Many are interested in which drug is better to choose. If we talk about efficiency, then Bisoprolol is much stronger. However, it is able to cause sufficiently severe side effects. It is also rarely used in the composition of combined therapy, as it is poorly combined with a variety of drugs, and with some incompatible at all.

Amlodipine is often prescribed to patients with uncomplicated hypertension. Bisoprolol is recommended for patients with severe heart failure. It is also an important element of treatment after a myocardial infarction. Sometimes these drugs are combined into a single treatment scheme.
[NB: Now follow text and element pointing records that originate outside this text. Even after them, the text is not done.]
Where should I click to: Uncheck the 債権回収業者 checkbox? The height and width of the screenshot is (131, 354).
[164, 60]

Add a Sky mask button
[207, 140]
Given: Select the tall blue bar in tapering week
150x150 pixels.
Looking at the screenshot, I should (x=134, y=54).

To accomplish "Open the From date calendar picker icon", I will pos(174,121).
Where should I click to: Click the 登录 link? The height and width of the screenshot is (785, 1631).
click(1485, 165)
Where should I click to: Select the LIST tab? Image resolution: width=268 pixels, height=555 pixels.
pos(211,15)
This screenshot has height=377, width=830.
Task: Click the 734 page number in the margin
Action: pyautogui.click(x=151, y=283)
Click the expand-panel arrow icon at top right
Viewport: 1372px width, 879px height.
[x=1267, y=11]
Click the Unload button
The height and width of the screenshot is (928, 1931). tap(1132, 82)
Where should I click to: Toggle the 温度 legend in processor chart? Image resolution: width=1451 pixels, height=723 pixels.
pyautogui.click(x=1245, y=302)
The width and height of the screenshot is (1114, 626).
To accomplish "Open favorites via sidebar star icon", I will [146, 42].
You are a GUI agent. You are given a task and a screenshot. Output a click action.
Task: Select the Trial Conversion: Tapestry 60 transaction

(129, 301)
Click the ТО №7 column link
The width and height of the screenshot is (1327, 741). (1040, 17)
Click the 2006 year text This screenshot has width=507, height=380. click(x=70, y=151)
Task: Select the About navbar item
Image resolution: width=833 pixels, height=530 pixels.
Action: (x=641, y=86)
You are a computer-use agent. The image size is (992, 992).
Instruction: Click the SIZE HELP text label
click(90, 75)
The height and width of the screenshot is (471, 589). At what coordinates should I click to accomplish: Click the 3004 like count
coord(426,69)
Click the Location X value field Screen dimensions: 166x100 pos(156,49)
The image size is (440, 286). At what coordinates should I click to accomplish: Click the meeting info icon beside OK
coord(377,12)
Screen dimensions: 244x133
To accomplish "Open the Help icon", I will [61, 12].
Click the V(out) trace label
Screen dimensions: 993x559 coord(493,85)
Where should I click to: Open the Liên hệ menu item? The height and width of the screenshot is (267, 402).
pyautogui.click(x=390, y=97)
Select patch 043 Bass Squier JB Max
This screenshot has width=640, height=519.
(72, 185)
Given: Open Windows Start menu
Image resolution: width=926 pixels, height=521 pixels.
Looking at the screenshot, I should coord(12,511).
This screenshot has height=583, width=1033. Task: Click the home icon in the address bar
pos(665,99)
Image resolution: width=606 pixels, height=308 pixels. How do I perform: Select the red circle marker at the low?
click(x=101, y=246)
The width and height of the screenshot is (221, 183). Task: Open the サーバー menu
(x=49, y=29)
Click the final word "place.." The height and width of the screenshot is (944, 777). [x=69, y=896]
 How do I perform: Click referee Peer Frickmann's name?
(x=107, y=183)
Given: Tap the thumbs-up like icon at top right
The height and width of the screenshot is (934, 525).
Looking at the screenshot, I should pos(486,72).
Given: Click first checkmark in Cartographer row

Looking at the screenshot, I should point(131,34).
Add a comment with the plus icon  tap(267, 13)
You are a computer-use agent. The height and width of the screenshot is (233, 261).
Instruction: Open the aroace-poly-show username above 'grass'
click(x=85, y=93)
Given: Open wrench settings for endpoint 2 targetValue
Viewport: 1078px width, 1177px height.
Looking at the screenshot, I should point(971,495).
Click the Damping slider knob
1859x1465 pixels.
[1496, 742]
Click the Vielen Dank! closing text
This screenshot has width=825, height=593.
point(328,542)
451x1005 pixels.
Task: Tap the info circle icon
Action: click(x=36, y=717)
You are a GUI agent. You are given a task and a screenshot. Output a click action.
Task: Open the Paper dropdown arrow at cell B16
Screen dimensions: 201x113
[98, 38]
Reception of drugs allows reduce the load on the heart musclethat allows it to work in a calm mode.

Thus, these are two sufficiently strong drug with their advantages and disadvantages. It is impossible to say exactly what drug is better, since it should choose the doctor individually for each patient. Do not deal with self-medication.

Medicinal preparations must be taken regularly, and not only at the time of increase of pressure. The effectiveness of therapy depends on the regularity of the drug intake. Regular reception allows you to maintain the tone of vessels in good condition, as well as prevent the development of heart attack and stroke.